**Attività:**
Elenca ogni riga delle voci che contiene la stringa "pixels", distinguendo tra maiuscole e minuscole.
- - - -
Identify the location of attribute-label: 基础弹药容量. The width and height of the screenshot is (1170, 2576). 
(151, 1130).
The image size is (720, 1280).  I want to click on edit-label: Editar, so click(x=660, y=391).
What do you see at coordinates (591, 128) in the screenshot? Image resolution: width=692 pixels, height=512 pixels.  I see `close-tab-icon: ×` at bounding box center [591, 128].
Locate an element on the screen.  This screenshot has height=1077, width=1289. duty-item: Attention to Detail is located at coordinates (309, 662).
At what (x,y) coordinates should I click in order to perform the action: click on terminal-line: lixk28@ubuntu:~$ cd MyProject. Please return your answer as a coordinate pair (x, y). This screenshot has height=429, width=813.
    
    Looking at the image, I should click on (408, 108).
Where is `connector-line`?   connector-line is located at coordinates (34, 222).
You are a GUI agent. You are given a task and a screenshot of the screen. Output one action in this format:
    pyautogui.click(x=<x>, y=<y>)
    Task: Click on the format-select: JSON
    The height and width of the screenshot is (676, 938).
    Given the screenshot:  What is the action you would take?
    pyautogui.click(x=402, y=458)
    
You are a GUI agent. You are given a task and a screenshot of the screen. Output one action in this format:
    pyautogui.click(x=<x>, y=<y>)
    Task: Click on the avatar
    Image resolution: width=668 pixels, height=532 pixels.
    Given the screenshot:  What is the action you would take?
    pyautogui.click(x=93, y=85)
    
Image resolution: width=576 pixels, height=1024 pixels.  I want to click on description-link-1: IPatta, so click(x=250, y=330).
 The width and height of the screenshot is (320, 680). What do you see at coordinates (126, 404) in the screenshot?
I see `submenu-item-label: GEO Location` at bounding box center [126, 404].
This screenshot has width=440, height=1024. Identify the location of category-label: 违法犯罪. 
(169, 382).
- - - -
**Risposta:**
What do you see at coordinates (591, 128) in the screenshot? Image resolution: width=692 pixels, height=512 pixels.  I see `close-tab-icon: ×` at bounding box center [591, 128].
    Image resolution: width=668 pixels, height=532 pixels.
Image resolution: width=576 pixels, height=1024 pixels.  I want to click on description-link-1: IPatta, so click(x=250, y=330).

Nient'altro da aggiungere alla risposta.